Direct-Beam Solar Irradiance (DBSI) is a location-specific periodic function affected by three major factors: the Sun's energy output (or Sun's luminosity), the Earth's orbital motion, and the Earth's atmosphere. Quantitatively, Earth's atmosphere affects the incoming radiant energy the most and on the shortest time scale. Daily between 25% (for low Sun's zenith distances) to over 80% (for Sun close to the horizon) of incoming solar energy is stopped or altered by the atmosphere. The Earth's orbital motion causes approximately ±4% annual variation in the incoming radiant energy, while the Sun's luminosity varies only ±0.3% over an 11-year-long cycle. In this work an expansion of the DBSI into a fast-converging trigonometric series is presented. The frequencies of individual harmonic terms are expressed as linear combinations of two fundamental frequencies: 2π/24h frequency of the Sun’s local hour angle and ~2π/365day frequency of the Sun’s ecliptic longitude. The amplitudes and phases of individual harmonic terms depend on Earth’s obliquity and orbital parameters – the semi-major axis, eccentricity, and the longitude of perihelion. The general form of the DBSI approximation is given in Equation (1) where coefficients L_𝑙𝑜 and S_{𝑙𝑜,𝑡𝑜} are the trigonometric series that depend on the ecliptic Sun’s longitude l_o and local hour angle t_o. ℒ_𝑡,𝜆 is the Sun’s luminosity, and Θ_𝑡,𝜆,φ is the atmospheric transmissivity (which, for simplified applications, can be replaced by the Earth-atmosphere albedo). This expansion of DBSI is different from similar Fourier series expansions and has the advantage of being fully parameterized in terms of orbital elements, obliquity, and geographic coordinates. Application of this method eliminates the need for the pre-calculated, location-specific tables of coefficients required by the Fourier series. The trigonometric series have global coverage with arbitrary accuracy in capturing the seasonal effects on DBSI. The accuracy of truncated series, including the third order harmonic term, varies annually only within ±0.4 W/m² for any latitude (Figure 1). The accuracy of series that include the second order term varies in range ±1.4 W/m².

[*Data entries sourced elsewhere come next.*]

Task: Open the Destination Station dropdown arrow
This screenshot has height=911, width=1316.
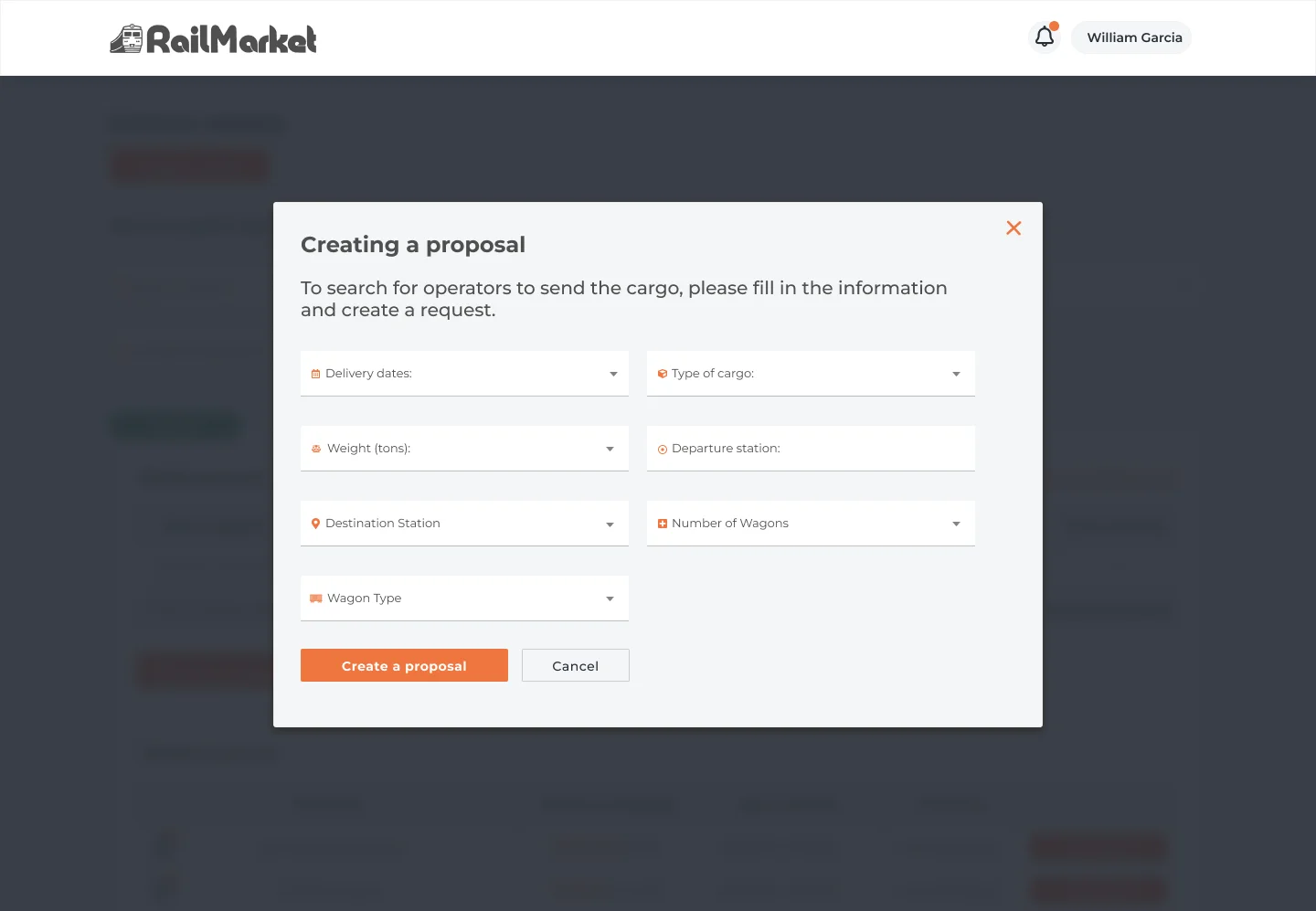Action: pyautogui.click(x=610, y=524)
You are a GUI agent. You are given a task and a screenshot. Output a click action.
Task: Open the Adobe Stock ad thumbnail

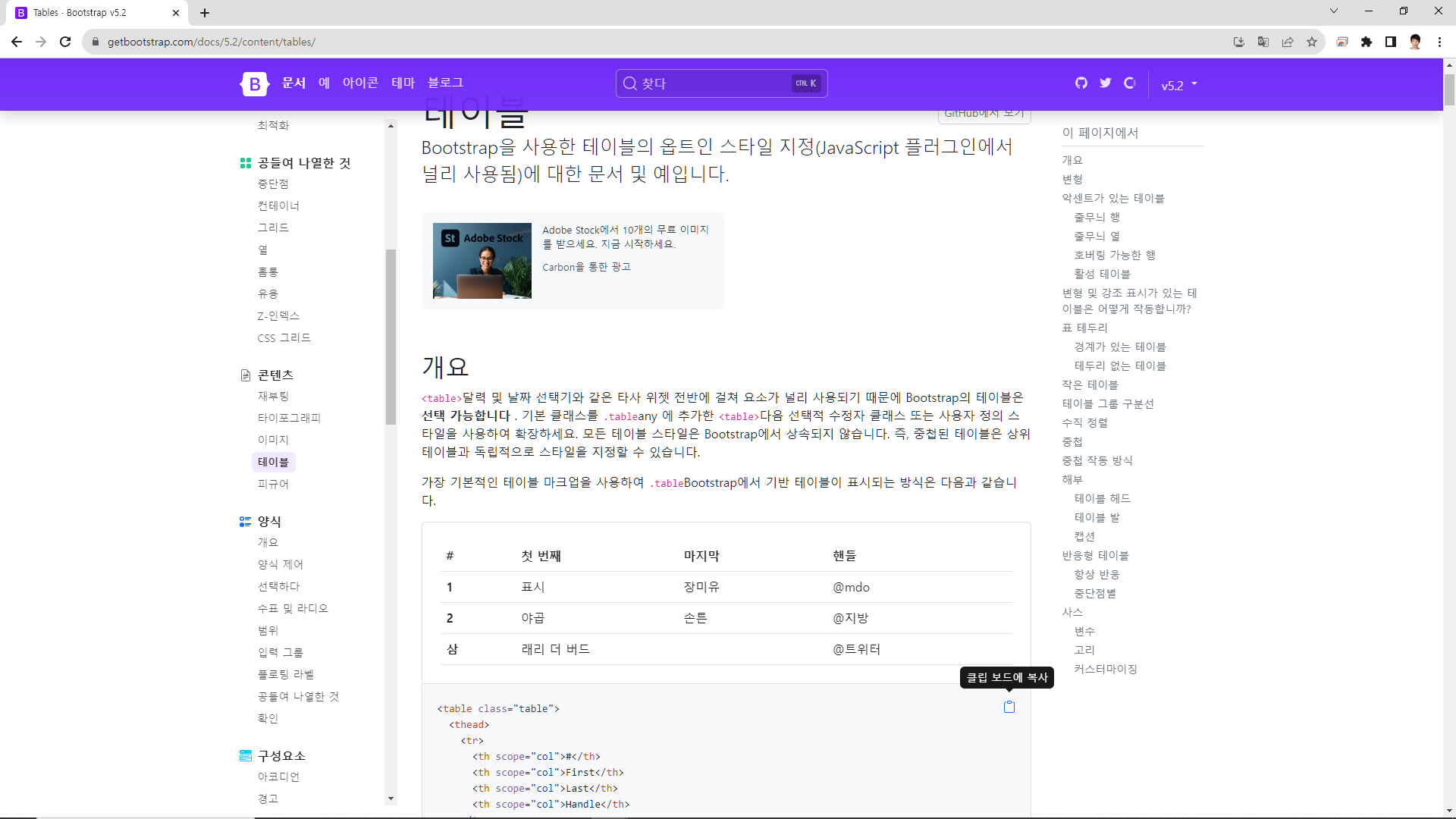tap(482, 261)
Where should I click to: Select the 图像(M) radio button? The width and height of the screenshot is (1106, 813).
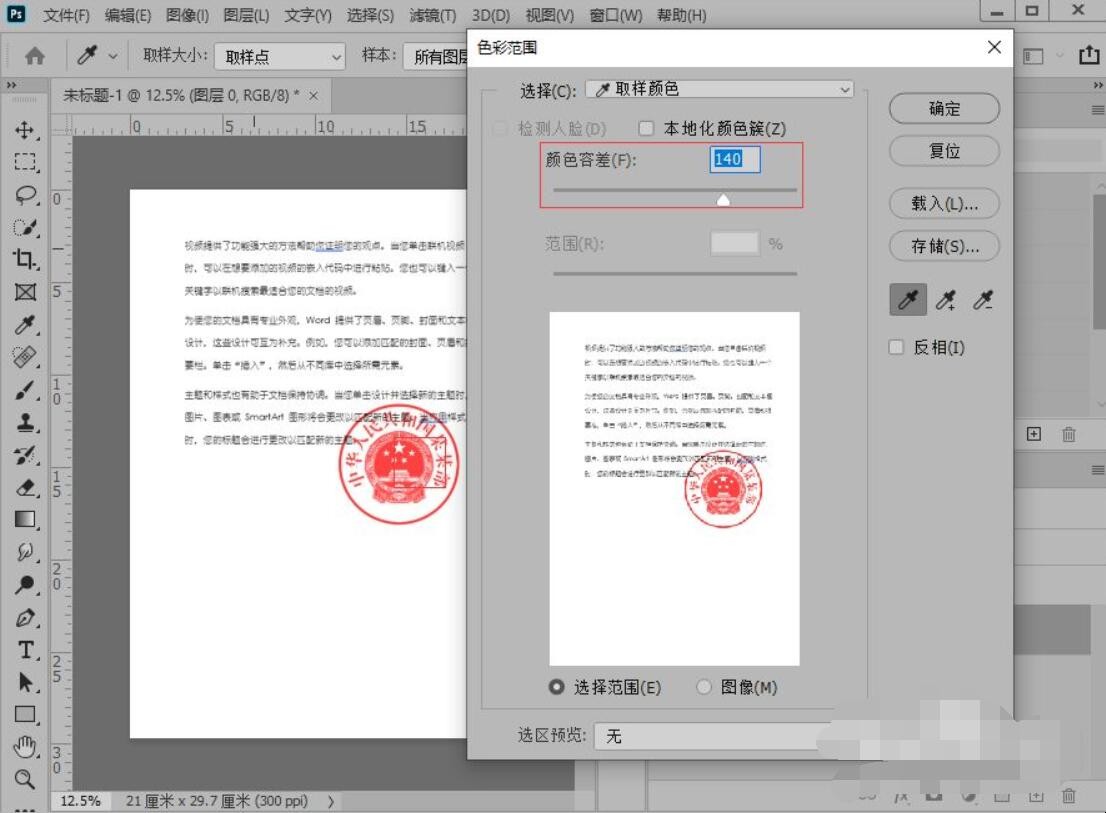[x=704, y=687]
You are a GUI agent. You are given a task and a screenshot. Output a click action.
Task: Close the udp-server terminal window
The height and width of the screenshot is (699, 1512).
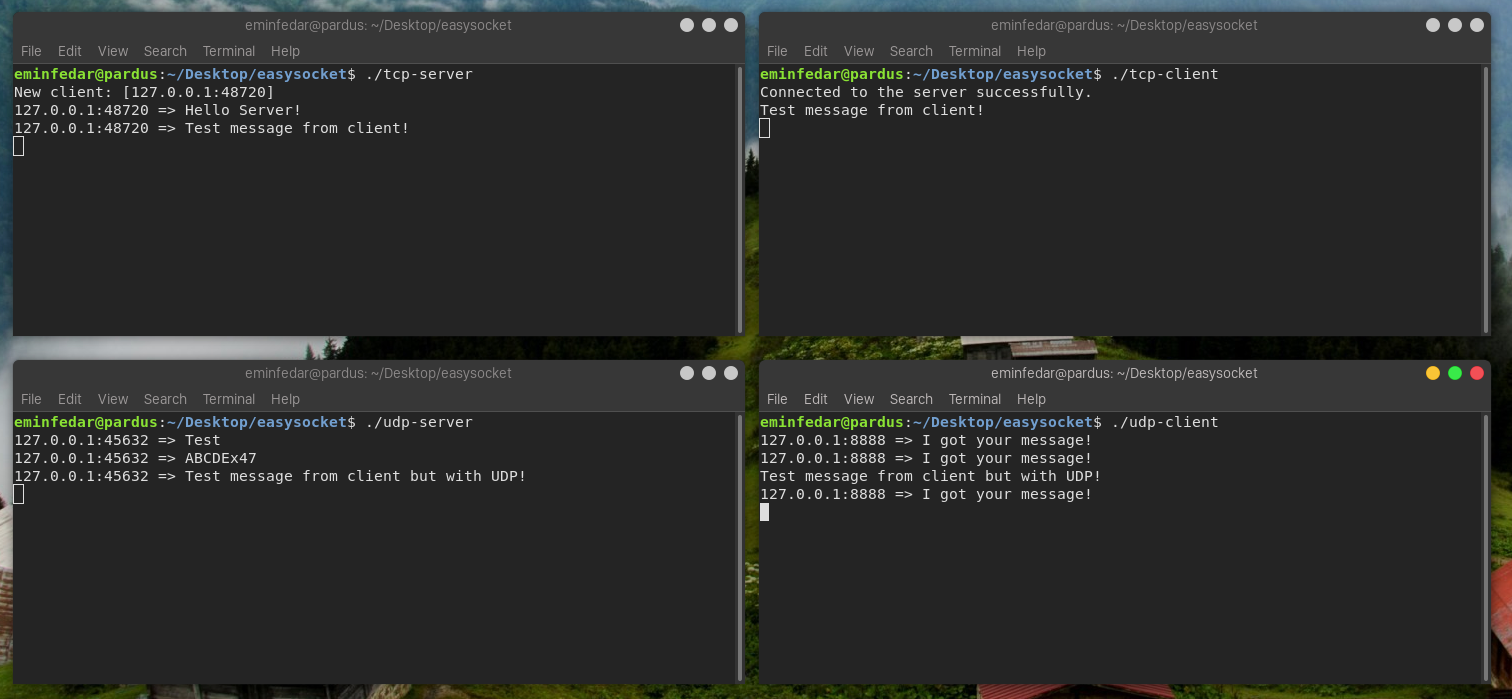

The most important properties of the introduced DBSI approximating series are time continuity, global coverage, explicit dependence of amplitudes on Earth’s obliquity and orbital elements, and arbitrarily high accuracy. These properties of the DBSI approximations make them suitable for climate studies such as DBSI sensitivity to changes in orbital parameters and obliquity, as well as various engineering application such as photovoltaic energy production and building energy efficiency.

We present a detailed derivation of the DBSI approximating series, discuss their domain of applicability and provide benchmarking examples against the number of currently used approaches [1- 4].

References

[1] Lumb, F. E., 1964., "The Influence of Clouds on Hourly Amount of Total Solar Irradiance at the Sea Surface Level", Quart., J. Roy. Meteor. Soc. 90, 43-56.

[2] Reed, R. K., 1977 “On Estimating Insolation Over the Ocean” J. Phys. Oceanography, 7, 482-485.

[3] Attwater, M. A., Ball, J. T. 1980., "A Surface Radiation Model for Cloudy Atmospheres", Monthly Weather Review, 109, 878-888.

[4] Bird, R., 1984., "A Simple Solar Spectral Model for Direct Normal and Diffuse Horizontal and Irradiance", Solar Energy, 32, 461-471.